Steve Korn captures the craft, dedication, struggle and artistic expression of dancer Lisa Kwak.
“Are you excited?…Are you excited?” The Ikea Entertainment Liaison asked.
She had posed this question with genuine enthusiasm, every four or five minutes since we’d met. My jazz band had just finished setting up in the store cafeteria.
I wasn’t excited.
Performing to a sparsely filled cafeteria of unsuspecting diners who were just there for the meatballs, didn’t hold the same allure as a smokey club. The environment is important. It made me realize my love of music is as dependent on the images created in my mind as the notes being played. I’m driven by visuals: colors, shapes, lines, expression, culture.
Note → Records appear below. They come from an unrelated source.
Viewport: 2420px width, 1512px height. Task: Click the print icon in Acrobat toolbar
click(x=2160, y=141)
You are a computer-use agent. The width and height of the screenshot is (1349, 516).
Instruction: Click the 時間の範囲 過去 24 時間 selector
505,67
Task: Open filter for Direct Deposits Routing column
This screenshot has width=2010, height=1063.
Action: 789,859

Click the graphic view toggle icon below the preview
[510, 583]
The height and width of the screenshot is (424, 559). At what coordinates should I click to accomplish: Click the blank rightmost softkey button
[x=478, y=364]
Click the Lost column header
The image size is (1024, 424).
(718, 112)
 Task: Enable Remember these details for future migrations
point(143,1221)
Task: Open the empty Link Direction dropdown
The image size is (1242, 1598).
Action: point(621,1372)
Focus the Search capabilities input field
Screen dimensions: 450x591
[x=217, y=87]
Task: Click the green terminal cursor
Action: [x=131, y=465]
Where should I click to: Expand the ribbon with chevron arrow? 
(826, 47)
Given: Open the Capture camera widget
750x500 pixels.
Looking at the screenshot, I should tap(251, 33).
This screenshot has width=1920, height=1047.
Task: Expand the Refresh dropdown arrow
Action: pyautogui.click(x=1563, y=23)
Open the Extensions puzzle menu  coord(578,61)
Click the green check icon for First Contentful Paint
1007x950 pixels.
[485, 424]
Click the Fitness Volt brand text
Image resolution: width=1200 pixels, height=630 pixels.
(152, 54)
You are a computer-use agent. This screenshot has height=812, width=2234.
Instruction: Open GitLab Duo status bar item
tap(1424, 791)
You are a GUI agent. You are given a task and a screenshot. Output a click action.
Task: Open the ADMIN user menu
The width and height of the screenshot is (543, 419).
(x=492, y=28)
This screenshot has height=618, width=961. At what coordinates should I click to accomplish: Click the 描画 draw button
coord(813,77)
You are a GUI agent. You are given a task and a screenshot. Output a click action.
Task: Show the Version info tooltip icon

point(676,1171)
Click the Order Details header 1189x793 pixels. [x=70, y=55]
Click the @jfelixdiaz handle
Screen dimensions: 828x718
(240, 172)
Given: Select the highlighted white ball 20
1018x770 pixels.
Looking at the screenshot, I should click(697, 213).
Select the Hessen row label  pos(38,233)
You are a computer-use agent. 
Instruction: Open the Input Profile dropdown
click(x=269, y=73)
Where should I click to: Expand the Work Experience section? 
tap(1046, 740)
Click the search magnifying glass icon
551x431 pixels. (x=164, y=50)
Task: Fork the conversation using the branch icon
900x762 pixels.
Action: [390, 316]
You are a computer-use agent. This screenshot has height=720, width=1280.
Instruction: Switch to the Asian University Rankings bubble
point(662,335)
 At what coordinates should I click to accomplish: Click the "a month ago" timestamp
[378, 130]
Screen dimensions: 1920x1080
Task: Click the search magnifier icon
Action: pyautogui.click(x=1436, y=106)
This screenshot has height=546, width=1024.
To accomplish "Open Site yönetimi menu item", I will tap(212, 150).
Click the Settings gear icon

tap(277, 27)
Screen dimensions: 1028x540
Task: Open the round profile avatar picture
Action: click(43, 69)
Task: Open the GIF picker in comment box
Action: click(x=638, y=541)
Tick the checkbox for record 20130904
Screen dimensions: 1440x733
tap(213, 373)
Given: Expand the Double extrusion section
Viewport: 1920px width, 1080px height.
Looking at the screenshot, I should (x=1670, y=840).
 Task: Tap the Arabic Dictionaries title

I grew up with the work of Ansel Adams and Andrew Wyeth in the house. They were as important as Miles Davis and The Beatles. As I turned further toward photography, I saw the parallels of line and color, energy, emotion, atmosphere, and a million other things that both disciplines share. Combined with a fascination for people, who they are, what they do, why they do it and how we all get along, I had found my voice. I shifted focus from being a full-time jazz drummer, music teacher and university professor to being a photographer.
Now I spend my days crafting images, working with inspiring people, trying to inspire in return, solving problems, communicating and finding common vision.
Putting something into the world that never existed before, expressing the simple beauty that is every person, the joy of a color and a line and the emotional power they communicate through shared culture and personal experience…these are the things that excite me.